= New Tashkent =

New district in Tashkent

New Tashkent is an urban development project to build a new district in Tashkent, the capital of Uzbekistan. The project is designed by Cross Works Ltd — led by architect and urban planner Hakan Ceyhan Agca — and led by the Government of Uzbekistan under the auspices of the Directorate for the Construction of the City of New Tashkent under the Cabinet of Ministers of the Republic of Uzbekistan. The Director of the Directorate and Deputy Minister of Construction is Davronjon Adilov.

== Construction ==

The project plans to build a new district named New Tashkent or Yangi Toshkent, with the first phase of development, covering approximately 6,000 hectares, planned to be built by 2045. In an interview with Saidazim Sharipov - Advisor to the Director on Urban Planning Projects of the Directorate of New Tashkent, after being asked the question on how far the borders of New Tashkent would go, he responded that "the territory of New Tashkent adjoins the eastern part of the existing Tashkent. Tashkent's eastern border is defined by highway 4R12. This is where the western part of New Tashkent begins. The northern border will end at the lower limits of the city of Yangibazar. The eastern border runs along the Karasu River.
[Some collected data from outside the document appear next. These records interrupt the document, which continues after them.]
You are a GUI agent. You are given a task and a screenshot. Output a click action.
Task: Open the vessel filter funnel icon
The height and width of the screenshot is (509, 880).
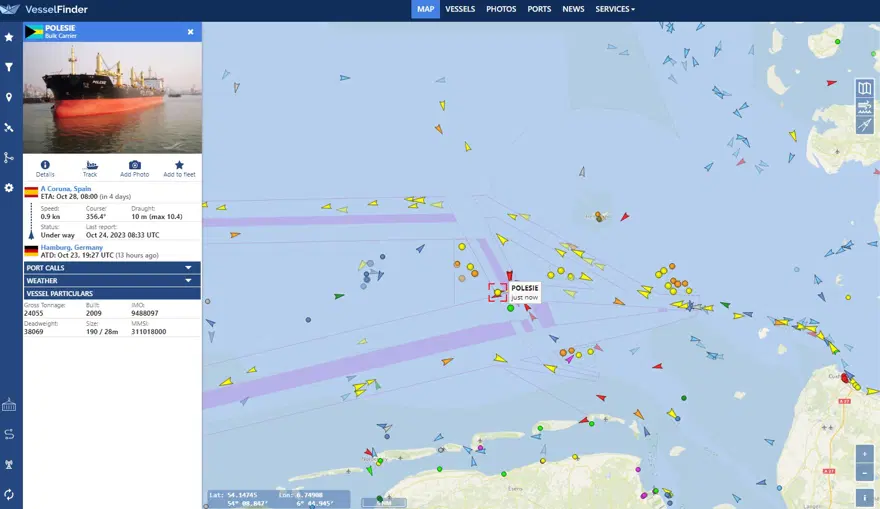coord(9,67)
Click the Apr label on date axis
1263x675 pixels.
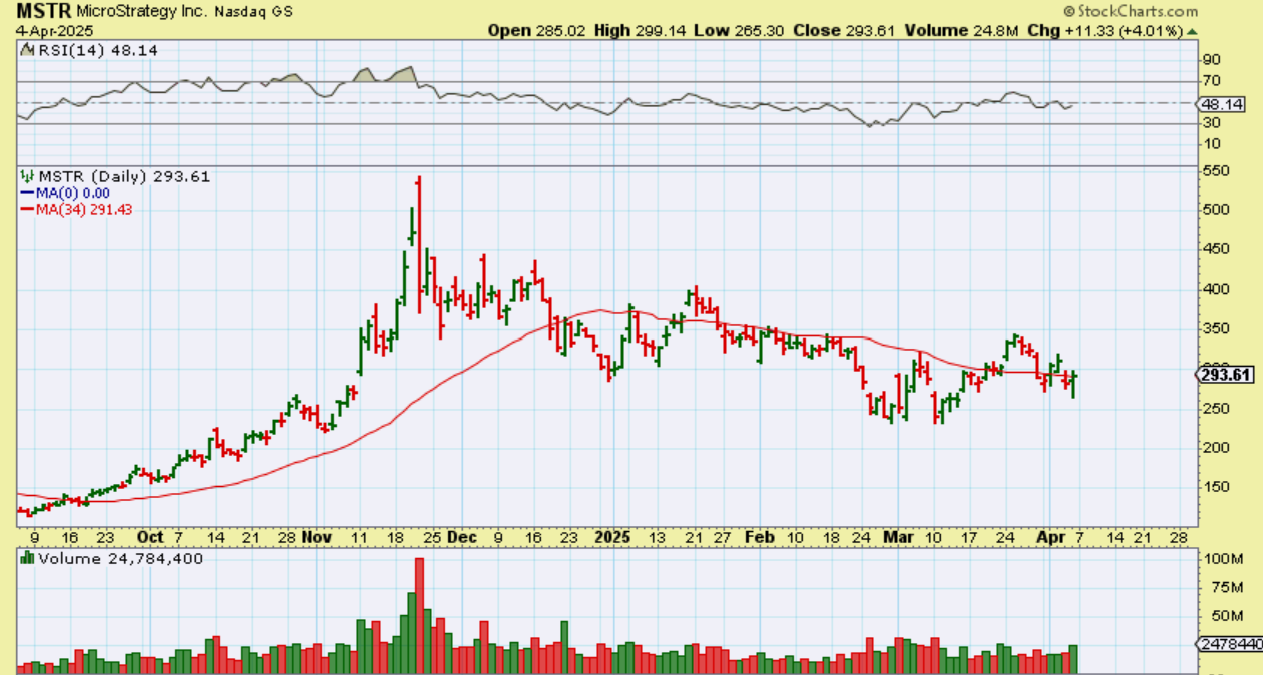(1045, 536)
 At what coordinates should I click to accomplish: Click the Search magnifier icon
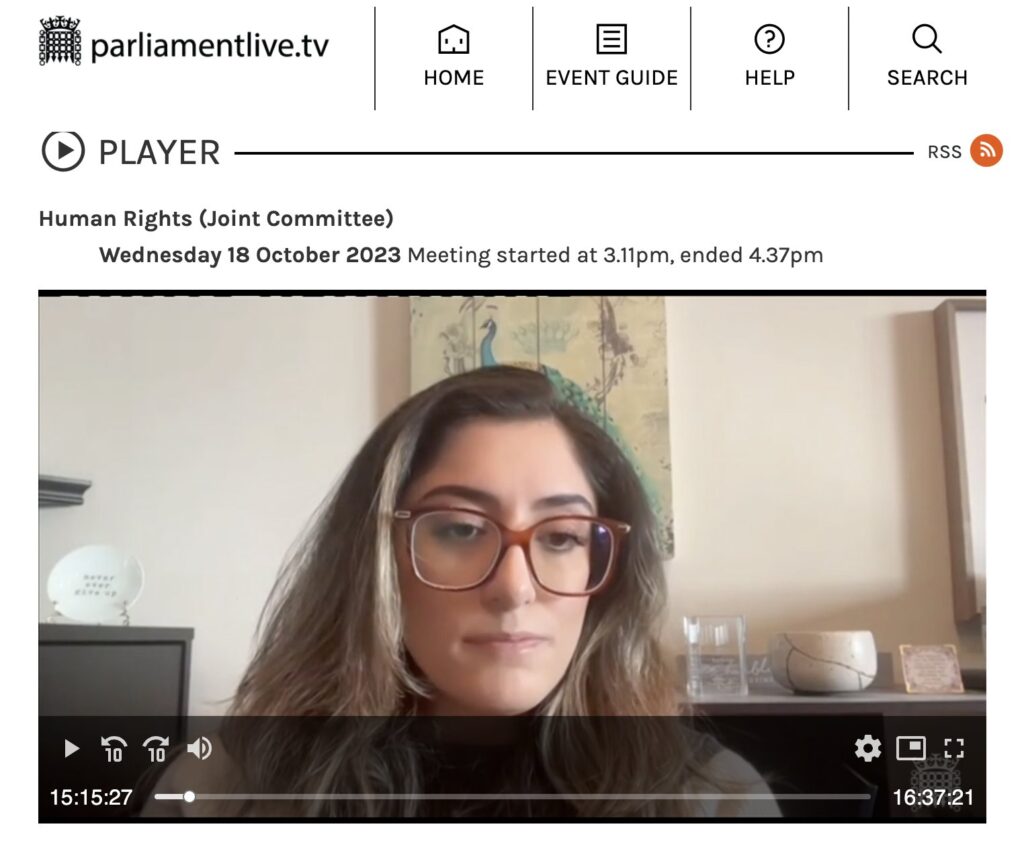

In the south, the city will end roughly where Tashkent ends". When asked about the layout of New Tashkent, he responded that "Tashkent is a very unique city", therefore saying it will likely be varied rather than with a specific layout. With the question of how large an average quarter of the city will be, he responded that "different cities with different block sizes have their advantages and disadvantages. The denser the streets, the more paved areas there are. For example, in Portland, USA, blocks are 60 meters in size". When asked what would the main architectural styles in New Tashkent, he responded that "depending on the usage and function of the buildings, architectural styles will be varied". Later, Russian sources claimed that a quarter in New Tashkent will be inspired by the Russian city of Saint-Petersburg and that construction of it will begin in mid 2026. It was also claimed by the management of the project that about 30% of the territory of New Tashkent will consist of parks and squares.

== Pricing and estate ==

As of February 10th 2026, there is no information how much estate will be constructed in New Tashkent. The Uzbekistani government claimed that on average, for 95 hectares, there will be about 15 thousands of flats. As of late 2025, about 1.8 million square meters of New Tashkent is completed. New Tashkent is positioned like a "green city" with the main goal being to preserve nature and ecology of the city. A 420 hectares large park named the Central Park will be built in New Tashkent, where about 200 thousands of trees will grow.